- SELECTION:
■ ■ ■ ■ ■
It would be fast to print if the printer language was dot by dot straight forward.
Because then the laser printer doesn’t ever need a temporary raster version of the file …
But then there’s little tricks that can be done to smooth out printing of fonts… which are best done by the printer itself.
For that reason, the best print language is a vector format. The printer driver in use is probably emitting “postscript”. The alternative is PCL.
Both are vector … or vector capable. . or they vary from being a simple raster, (Raster means just all the dots, first row,second row,… 30,000th row…)… I think that sometimes the pictures in a file are included as “print this picture here, at scale of 3.5334 times larger, rotation 85.34324345 degrees”… Or smaller allowed , any scale, any rototation.

The problem with slow prints occurs when the a high resolution vector file is sent to the printer… and the file sent to the printer takes up too much memory, and there’s not enough left for the full size temporary raster.
So when it can’t form a full size temporary raster, it can only form a partial raster, perhaps it can form a raster for a tenth … So it reads through the input and draws the first tenth of the print raster… So it has to read through and process the file 10 times to produce the whole page.

So if it it had room only for only 100th of the raster, it would be stuck there reading through the file 100 times !
So yes more RAM solves these problems.

Absolutely a RAM upgrade will help the printer print more complex drawings at higher resolutions. It will also help queuing from multiple users.

Will you notice it? Only you can say.

Years ago, I used to print a lot of large, multi-page TIFF files using an HP 2100M. Used to take a couple of minutes per page. Then I upgraded the printer from 8 MB to 24 MB, and each page started kicking out in about 12 seconds. So, if you’re sending large files to the printer, yes, a memory upgrade can greatly cut down the processing time.

Thanks for the post. This is encouraging. I placed an order today ($10.00 US) for 128 MB of RAM for the printer.

I think this has been subjected to graphic creep. At one time, bank statements and the like were just text. Now they have fancy graphics as part of the statement and this has caused the print output to bulk up.

I think in 2000 I paid $1500.00 for this HP4050N. Might have cost $200.00 or more to add 128 MB of RAM back in 2000. But I have to say, for many years the 16 MB of RAM in the printer was fine for 99% of the printing.

I really enjoy these stories of inexpensive upgrades breathing new life into old yet reliable equipment. Please keep us updated about whether the extra RAM helps.
■ ■ ■ ■ ■
- DATA PROVIDED:
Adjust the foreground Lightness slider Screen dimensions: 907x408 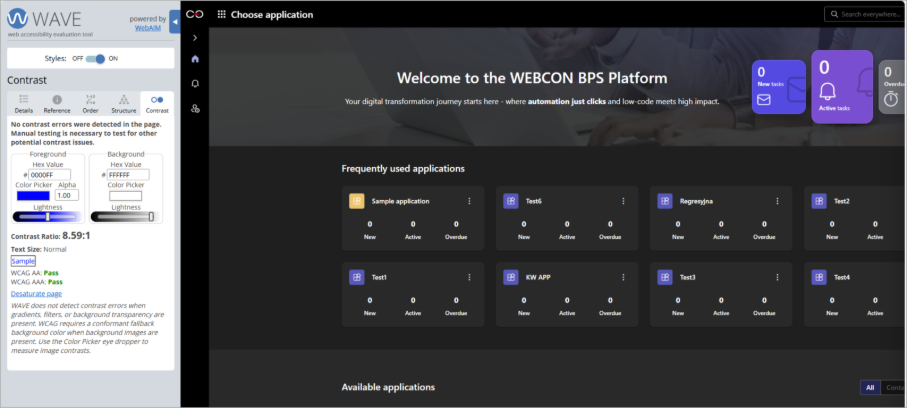(x=47, y=216)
■ ■ ■ ■ ■
- CHALLENGE: In the printer memory discussion, how long did each page take to print after the HP 2100M was upgraded from 8 MB to 24 MB?

- SOLUTION: About 12 seconds per page.